I know a lot of people love to hunt with their 30-30's. I have friends who do too. If you can get close enough with a 30-30 then using this system on big game is fine with most animals. You would be a fool to try this against an elephant or a rhino. And where you draw the line between these and the lowly Southern whitetail, it all depends on how close you can get.

My longest shot on a buck with my 300 RUM is 425 yards. I hit him in the lower back while he was slowly climbing a hill and the bullet went through his spine and crippled his legs. I had to finish him up close as he was sitting on the ground. It was not an ethical shot. I was not going to take this shot in the first place but after my buddies emptied their guns at him, then urged me with extreme prejudice to take the shot. So I put down my bino's and unslung my rifle. I only needed one shot, unlike them.
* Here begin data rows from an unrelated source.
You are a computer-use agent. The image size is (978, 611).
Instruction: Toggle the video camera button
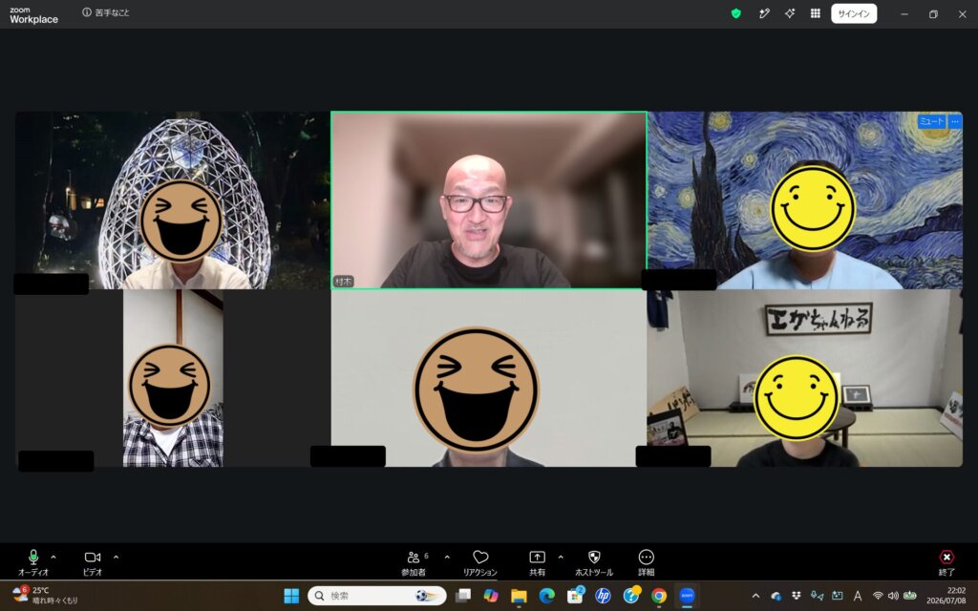click(93, 561)
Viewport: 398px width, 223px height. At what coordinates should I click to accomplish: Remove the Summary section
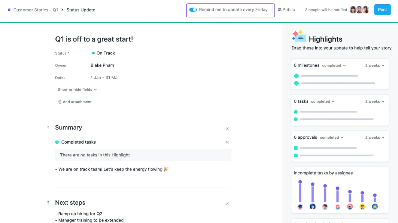227,129

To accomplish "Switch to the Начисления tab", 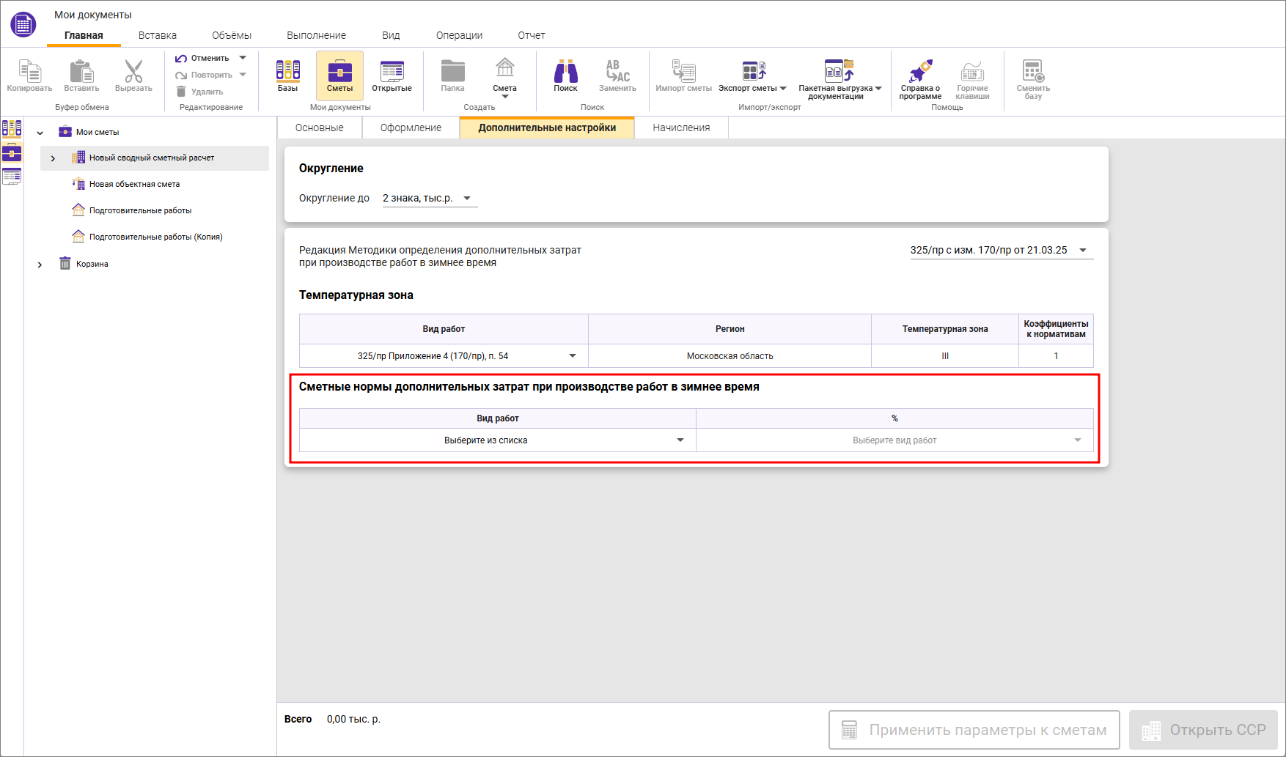I will (x=681, y=128).
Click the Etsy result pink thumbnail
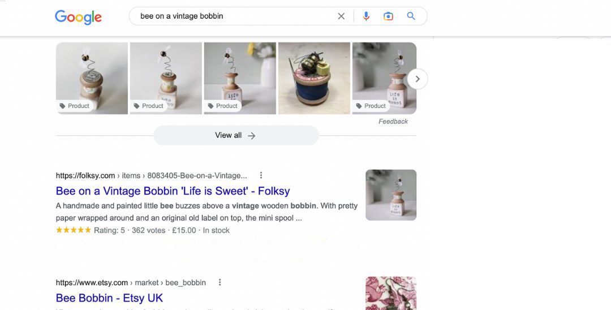 tap(391, 292)
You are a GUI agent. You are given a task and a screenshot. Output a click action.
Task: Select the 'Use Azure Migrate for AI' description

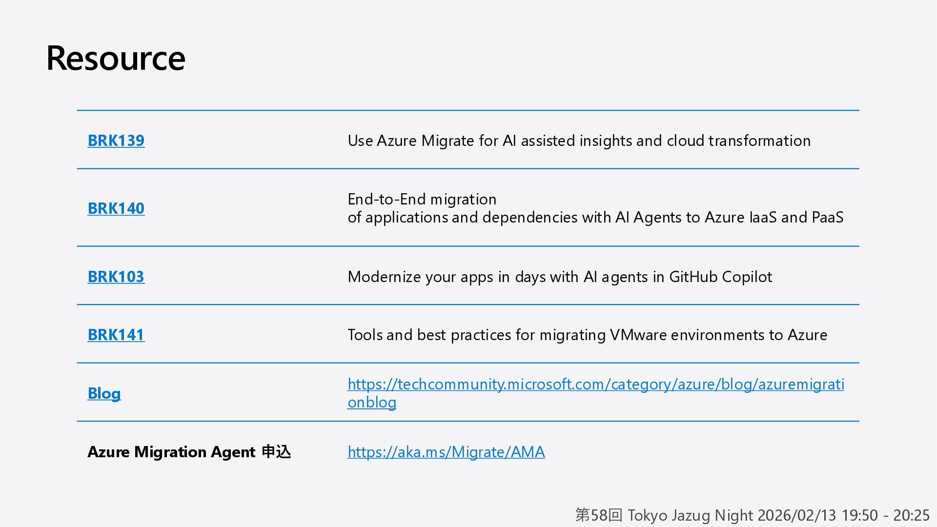(x=579, y=141)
I would normally not take a shot with any system longer than 350 yards. As a bow-hunter I am used to stalking up close to within 25 yards if need be.
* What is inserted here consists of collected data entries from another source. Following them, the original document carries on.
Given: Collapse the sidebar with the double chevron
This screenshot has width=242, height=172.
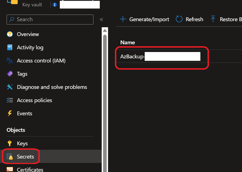Looking at the screenshot, I should pyautogui.click(x=101, y=20).
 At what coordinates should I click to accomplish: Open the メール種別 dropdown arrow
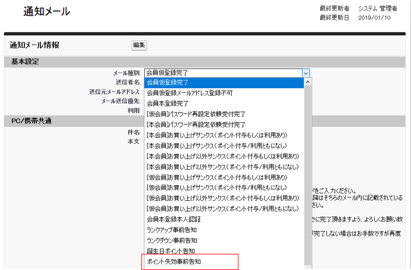point(306,73)
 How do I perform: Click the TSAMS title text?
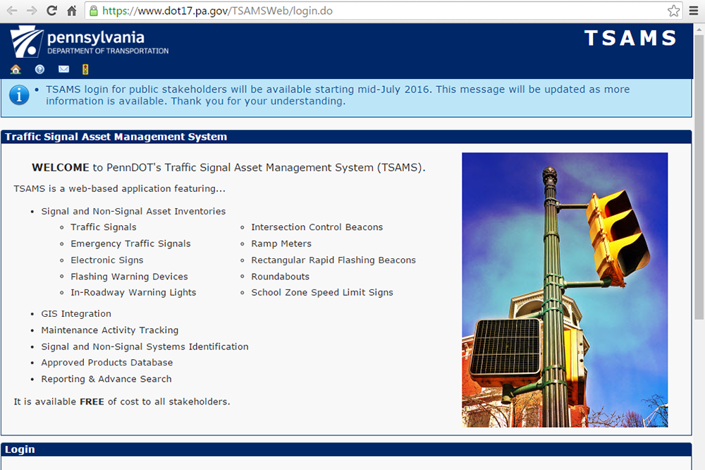[x=630, y=38]
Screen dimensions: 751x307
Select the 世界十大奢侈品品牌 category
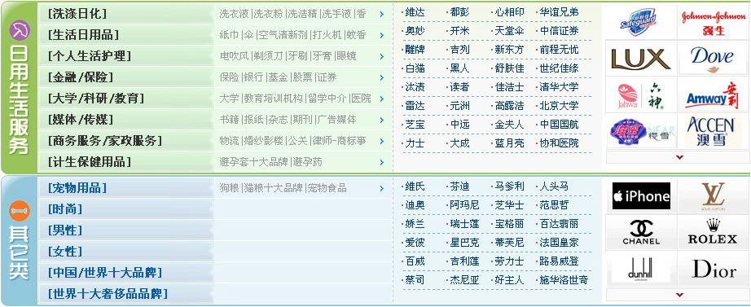pyautogui.click(x=108, y=293)
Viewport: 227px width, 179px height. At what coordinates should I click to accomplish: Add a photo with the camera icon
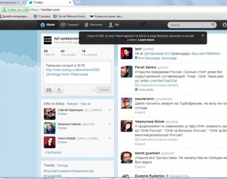pyautogui.click(x=49, y=90)
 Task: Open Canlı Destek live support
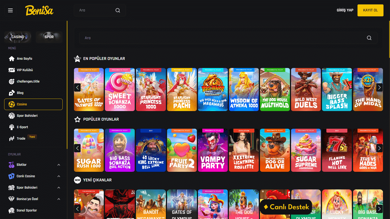[x=286, y=207]
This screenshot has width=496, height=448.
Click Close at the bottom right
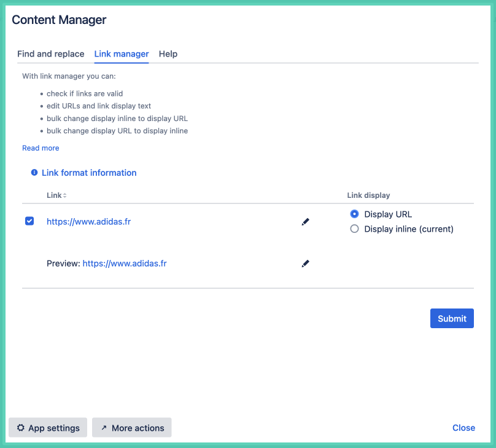click(463, 428)
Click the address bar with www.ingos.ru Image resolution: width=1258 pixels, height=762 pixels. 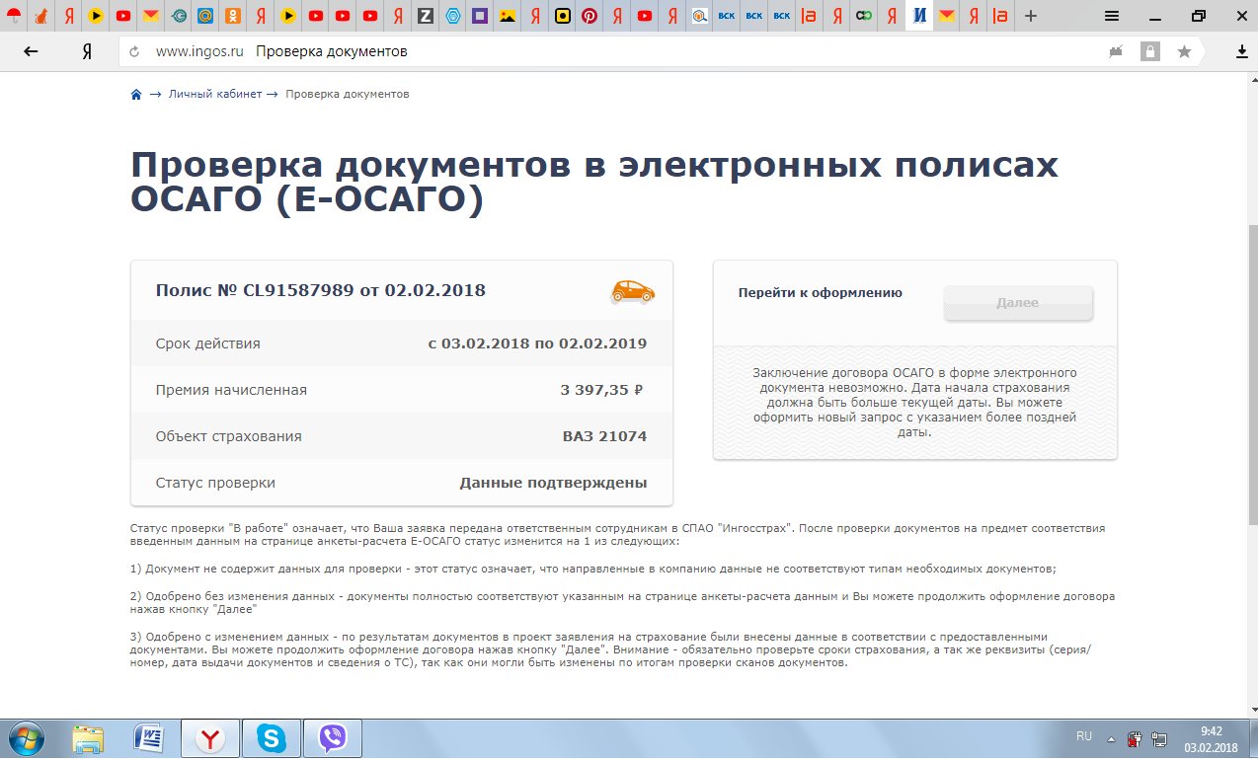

"... So for the last few years I've left my scoped rifles in the safe and only hunted with open sights in traditional calibers like .45/70 or .30-30. Does this make me morally deficient??"

My own eyes are not good enough any more for any shot past 50 yards with iron sights. So I only rely on iron sights with my 45ACP and my 5.56x45 Ruger Mini for self defense purposes, not for big game.

"Where does everybody else draw the line between technology and ethics?"

My fundamental principle for judging what is ethical for hunting game turns upon what can deliver a fast clean kill within the limits of the state regulations.

If it is archery season, then you have no choice but to hunt with archery or else not to hunt. An archery shot does not deliver a fast kill -- the animal bleeds to death over the course of about an hour. And if you do not sit down and wait for about half an hour at least before you start to track it, then you can lose it by spooking it off even further.

But I have chosen to hunt during archery season so I do. If I had a choice during this early season I would bring my rifle instead however. Each of my broadheads is razor sharp and has never been used. Thus the animal does not feel any pain as the arrow passes through it.

The issue for a muzzle loader is getting close enough for the shot to be lethal, and also being able to take the recoil of a black powder weapon. I do not hunt with or own any muzzle loaders. I would rather hunt with archery than with a black powder gun.

A gun is any firearm. The word comes from the Gothic name of some early catapult named Gunnilda. The gun-part has stuck. Warriors have since ancient times have always named their guns with a girl's name.

While it bothers me a lot when I see people hunting deer with their AR-15's, AR-10's, and AK-47's, it does not bother me when they hunt with their 30-30's as long as they get close enough like a bow-hunter to make an effective shot.

Iron sights versus a scope is merely a personal preference, and also depends on your vision. I can still hunt small game with iron sights, since small game shots are normally around only 25 yards. I am good for iron sights out to 50 yards.

I have never hunted big game with iron sights. In my family that would have been unthinkable. We all hunt with scoped bolt action rifles. My cousin was the best shot of us all, and still is even at 72 years old. When our extended family of aunts and uncles and cousins used to get together for Thanksgiving, my cousin used to provide the venison, wild turkey, rabbits, and squirrels on that table.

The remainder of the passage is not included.